Dense retrieval draft #278

MXueguang · 2020-12-18T13:11:16Z

An example of usage, since dense index doesn't contains raw data, I loaded the corpus separately.

import numpy as np
from pyserini.search import SimpleDenseSearcher

searcher = SimpleDenseSearcher.from_prebuilt_index('msmarco_passage_0', 'collection.tsv')

query_emb = np.random.random(768).astype('float32')
result = searcher.search(query_emb)

result[0].raw
>> 'Lander, WY Sales Tax Rate. The current total local sales tax rate in Lander, WY is 5.000%. The December 2015 total local sales tax rate was also 5.000%. Lander, WY is in Fremont County. Lander is in the following zip codes: 82520.'

result[0].docid
>> '350921'

result[0].score
>> 0.42547345

searcher.doc('123')
>> Document(docid='123', raw='With a number of condo developments springing up in the city, it can be difficult to narrow down your choices for the perfect Montreal condo for sale. Our skilled agents organize your steps towards meeting your goals with our condo projects located in popular and trendy neighbourhoods.')

lintool · 2020-12-18T13:54:45Z

Let's see if we can replicate the results (i.e., MRR) in the arxiv paper.

How about we create a QueryEncoder class? Then we can have something like .load_pre_encoded queries - that takes a natural language query and looks up the vector representation directly.

MXueguang · 2020-12-18T14:08:23Z

sure, sg

lintool · 2020-12-20T17:23:18Z

Add a driver program for replicating results from the paper? e.g., https://github.com/castorini/pyserini/blob/master/pyserini/search/__main__.py

Not sure if we want in that file or a different one, though. Depends on the complexity of the code paths.

lintool · 2020-12-20T17:25:21Z

For example, this works:

python -m pyserini.search --topics msmarco_passage_dev_subset \
 --index msmarco-passage --output runs/run.msmarco-passage.2.txt --bm25 --msmarco &

Implement something similar for dense retrieval? Maybe --sparse as default, with --dense as an option? They we can have --hybrid?

MXueguang · 2020-12-20T17:30:30Z

sure, I got some issue on replicating the result rn (I guess there might be a bug when I indexing with HNSW, but still investigating). I'll add it when the score are replicated successfully on my end.

MXueguang · 2020-12-30T05:37:20Z

reproduced MRR@10 of tct_colbert

Expected:

MRR @10: 0.3345

Using brute force index IndexFlatIP:

MRR @10: 0.33447093737208256
search speed: 10s per query
size: 26G

Current SimpleDenseSearcher is doing single query search, which is not multithreaded for the brute force index. faiss can do multithreading when search by batch of queries. We can create a BatchDenseSearcher if we need.

### DATA PROVIDED
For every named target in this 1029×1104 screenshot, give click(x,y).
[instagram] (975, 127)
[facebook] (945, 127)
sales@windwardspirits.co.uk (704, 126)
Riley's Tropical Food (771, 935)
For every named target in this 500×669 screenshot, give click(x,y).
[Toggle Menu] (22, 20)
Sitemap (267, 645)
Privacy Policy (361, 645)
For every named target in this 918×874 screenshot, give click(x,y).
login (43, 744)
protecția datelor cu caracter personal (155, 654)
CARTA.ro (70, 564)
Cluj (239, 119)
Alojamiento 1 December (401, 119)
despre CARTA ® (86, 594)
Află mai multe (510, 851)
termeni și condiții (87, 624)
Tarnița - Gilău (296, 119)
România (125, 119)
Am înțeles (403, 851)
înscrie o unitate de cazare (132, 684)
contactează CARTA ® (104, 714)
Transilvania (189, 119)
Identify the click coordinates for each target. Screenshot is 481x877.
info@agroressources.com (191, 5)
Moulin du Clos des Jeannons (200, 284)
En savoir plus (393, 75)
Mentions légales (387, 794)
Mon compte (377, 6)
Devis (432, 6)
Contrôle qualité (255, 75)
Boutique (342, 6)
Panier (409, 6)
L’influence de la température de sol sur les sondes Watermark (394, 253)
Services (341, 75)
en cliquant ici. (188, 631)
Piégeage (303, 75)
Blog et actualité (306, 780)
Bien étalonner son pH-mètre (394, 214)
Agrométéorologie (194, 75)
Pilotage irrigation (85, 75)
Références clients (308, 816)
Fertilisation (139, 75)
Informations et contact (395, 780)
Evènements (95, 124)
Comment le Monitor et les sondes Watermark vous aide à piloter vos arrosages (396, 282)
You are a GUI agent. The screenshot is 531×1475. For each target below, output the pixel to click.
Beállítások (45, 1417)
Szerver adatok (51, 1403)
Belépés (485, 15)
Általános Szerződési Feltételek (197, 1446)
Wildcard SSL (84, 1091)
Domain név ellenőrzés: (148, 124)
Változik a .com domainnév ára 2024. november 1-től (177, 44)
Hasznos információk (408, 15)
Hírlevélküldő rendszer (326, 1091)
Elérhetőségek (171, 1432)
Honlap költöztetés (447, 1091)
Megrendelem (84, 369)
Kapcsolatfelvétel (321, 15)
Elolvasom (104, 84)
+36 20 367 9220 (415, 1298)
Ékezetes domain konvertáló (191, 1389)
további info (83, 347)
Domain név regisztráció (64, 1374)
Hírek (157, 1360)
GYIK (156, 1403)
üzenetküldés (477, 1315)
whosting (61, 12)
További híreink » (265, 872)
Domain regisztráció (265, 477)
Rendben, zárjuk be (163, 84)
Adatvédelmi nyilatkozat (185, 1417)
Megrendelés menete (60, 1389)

### PROBLEMS
A – Rewrite the dense retrieval thread from "Using brute force" to "if we need.", switching "brute force" to "exhaustive".
B – In the dense retrieval thread, what size is listed for the IndexFlatIP brute force index?
C – Write the next part of the dense retrieval forum thread, after its last post.

### ANSWERS
A –
Using exhaustive index IndexFlatIP:

MRR @10: 0.33447093737208256
search speed: 10s per query
size: 26G

Current SimpleDenseSearcher is doing single query search, which is not multithreaded for the exhaustive index. faiss can do multithreading when search by batch of queries. We can create a BatchDenseSearcher if we need.

B – 26G

C –
Using hnsw index IndexHNSWFlat:

with store_n= 512 ef_search=128, ef_construction=200

MRR @10: 0.3335402737981526
search speed 0.05s per query, using 16 cpu cores
size: 60G
index time: 10+ hours

…tithreadly

MXueguang · 2020-12-30T18:35:49Z

using batch_search with batch size 16 and running with 16 cpu

brute force index: 14s per batch
hnsw index: 0.2 s per batch

lintool · 2020-12-30T20:32:09Z

So we have three modes of operation: brute force GPU, brute force CPU, and hnsw CPU - right?

What's your proposed designed - to have separate classes for each type? E.g., BruteForceDenseSearcher and IndexedDenseSearcher? Or to have a single class that knows how to work with different indexes?

There are pros and cons I can see for each alternative...

MXueguang · 2020-12-30T22:26:26Z

I didn't implement GPU mode in pyserini, the original tct_colbert experiments used brute force GPU.

but maybe we should support GPU as well?

So right now what I have implemented can have four modes of operation (on CPU):

brute force, single query search
hnsw, single query search
brute force, batch query search
hnsw, batch query search
The efficiency is 4 > 2 > 3 > 1

I am assuming we are getting pre build index for both brute force index & hnsw index, which means in pyserini we only do the load and search. They are almost same when doing load and search. I guess that is because faiss wrap all types of index together. So I feel putting in one class will seems simpler, i.e. SimpleDenseSearcher.
There are some minor differences, such as hnsw index can change search accuracy-efficiency trade-off by efSearch during search. When doing these, we can let the corresponding methods figure out which index it is handling.

lintool · 2020-12-30T22:58:44Z

Okay, sounds good - a simple class then!

pyserini/search/_dsearcher.py

lintool · 2021-01-01T15:07:40Z

another thing is the dense search only gives the index (the position of the document), we need a way to obtain the map of idx&docid, even if we eventually use sparse index to get raw text. rn I am getting the idx_id map by raw corpus which contains the docid.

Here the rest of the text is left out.